Ils m'appellent Juan, José, Coco... Enfin Coco, c'est le surnom que me donnait Juan (Hernandez). Mais finalement, il m'appelle Coquito (petit Coco), et moi je l'appelle Coco : lui c'est le grand, moi le petit ! (rires)
Quelle est l'habitude la plus française que vous ayez prise ?
En arrivant, je ne buvais pas de café. Maintenant, si.Mon look également. Avant, j'étais très sportswear. Maintenant, je fais un peu plus attention(sourire).
Vous êtes très talentueux sur le terrain. Dans quel domaine ne l'êtes-vous absolument pas ?

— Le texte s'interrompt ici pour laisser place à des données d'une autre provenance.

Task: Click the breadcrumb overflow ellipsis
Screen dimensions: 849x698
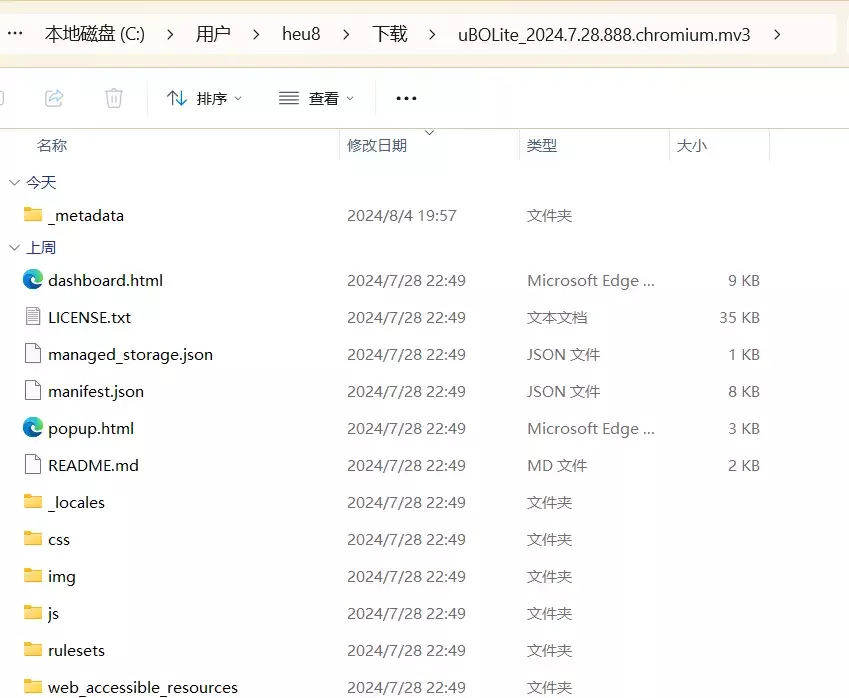Action: point(14,34)
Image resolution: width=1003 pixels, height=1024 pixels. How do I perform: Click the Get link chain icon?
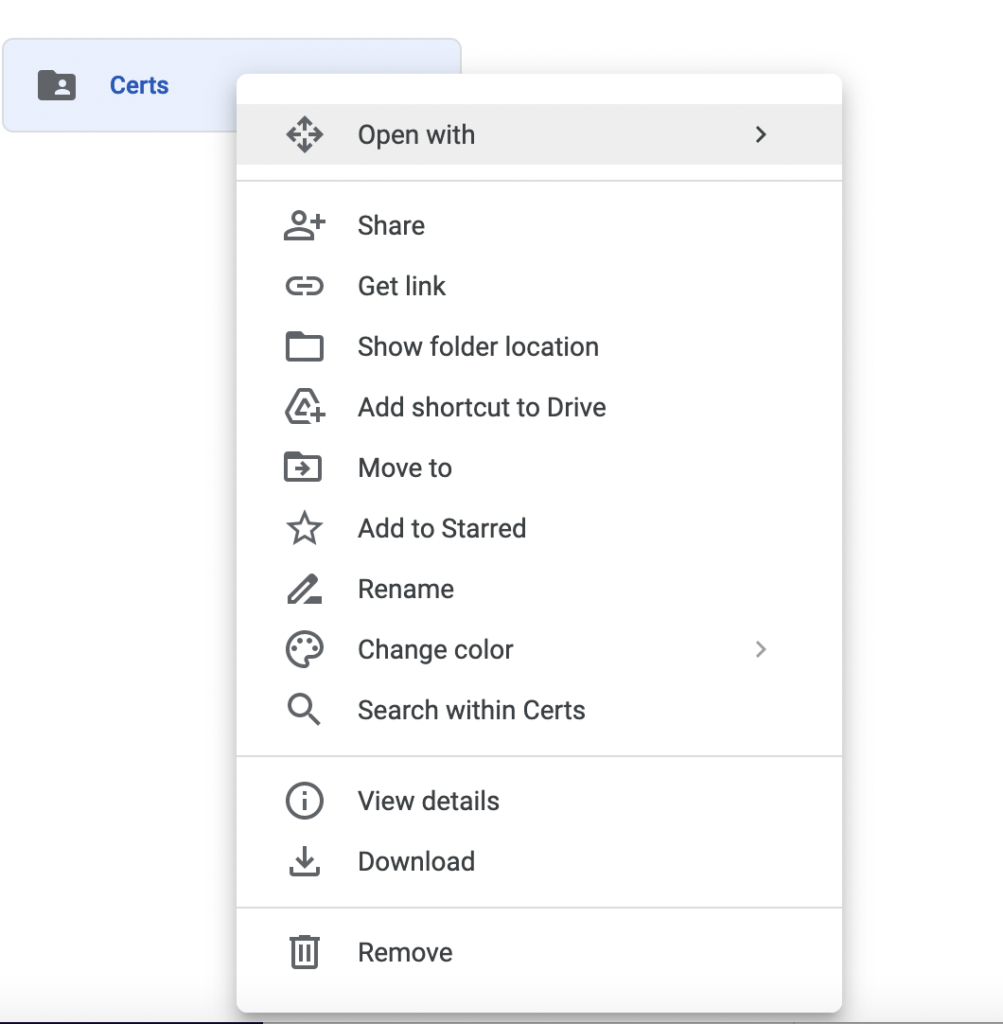tap(304, 286)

Il y a beaucoup de choses que je fais mal. Si tu m'écoutes chanter, jouer de la guitare, ou si tu me vois danser, c'est une catastrophe. J'aime mettre l'ambiance, mais (rires)... Quant à la cuisine... aie aie aie.
Quelle enceinte du Top 14 vous a le plus impressionné ?
Je dirais Mayol (Toulon). Aimé Giral (Perpignan) également. Mais tous les stades sont pleins, et comme les supporters font beaucoup de bruit, ça donne une ambiance incroyable !
Que souhaitiez-vous apporter au Racing et que pensez-vous avoir, au final, donné à cette équipe ces six derniers mois ?
A partir du moment où je fais partie d'une équipe, je lui donne absolument tout. Je l'aide, de quelque façon que ce soit, c'est vraiment important. Si l'équipe a besoin d'un mec qui porte les bouteilles d'eau, je porte l'eau. Si elle a besoin d'un mec qui met la musique, je mets la musique. Je donne tout ce que j'ai. Mais comme je le disais, j'ai aimé toutes les équipes dont j'ai défendu les couleurs. Lorsque je joue pour un club, je le fais de tout mon cœur. C'est peut-être pour ça que ça se passe bien avec les supporters (sourire).
Comment vivez-vous votre soudaine médiatisation ?
Bien ! (sourire) Le rugby est très connu en France, et il est important que, d'une part, les joueurs jouent, et que, d'autre part, que les journalistes suivent la saison. S'il n'y a plus de journalistes, plus d'articles, il n'y a pas de rugby ! Et les échanges avec les médias, c'est le moment où tu peux exprimer par le biais des mots ce que tu vis sur le terrain. Je trouve que c'est important.